What will we say to each other when
I've told you all my stories?

I have recently developed the
completely rational  
fear of running out of stories
to tell-- yesterday
when I peeled open 
my notebook like a clementine--
picked citrus from 
under my nails--
I found
every page was a joker--
you don't play black jack 
with jokers-- and I'd 
lost my queen of hearts
to the card counter
who also waters the 
roses I walk past skeptically
when it's still morning
to me but everyone else
thinks that the sunset means
dusk.
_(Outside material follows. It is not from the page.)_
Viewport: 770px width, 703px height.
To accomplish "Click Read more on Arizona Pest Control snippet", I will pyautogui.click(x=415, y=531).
I think it's all just 
always been a sunrise
even in the hollow
bird bones of the new moon--
and where those jokers are
is where I had written
about us yesterday-- I had
called you "you" like
I always do because when I
say "You" I really mean 
"You with the broken flipflop"
or
"You with the hair in a 
tight bun that looks like
a chestnut"
or
"You who I was in love
with in sixth grade"
and 
"You who I will meet someday
in line waiting for
a strawberry sundae
that smells vaguely like
clementine peels."
You see I feel citrus 
in your collar when you
kiss me and I wonder who else
you have loved-- and I'm
not jealous-- I'm just
finding there are maps
I'll never read about
you-- there are foot
steps that not even your
mother remembers in the infinite 
driveways of our
crackled tangerine skin sideroads.
Park here over night and
sleep in the car as if
it's a hotel room
and I'll tell you stories
about the makers of 
billboards  advertising God.
We can use the jokers 
as coasters for our
empty coffee mugs--
fill them with black coffee
and Splenda packets. 
If I run out of things
to say I can always pretend
my deck of cards is a 
prayer book-- just need
to make stories faster than I
can write them down
in the form of orange peels
out my car window--
You don't need to pretend 
like they're all good.
And if you've heard me tell
the story before
pretend like it's new for me.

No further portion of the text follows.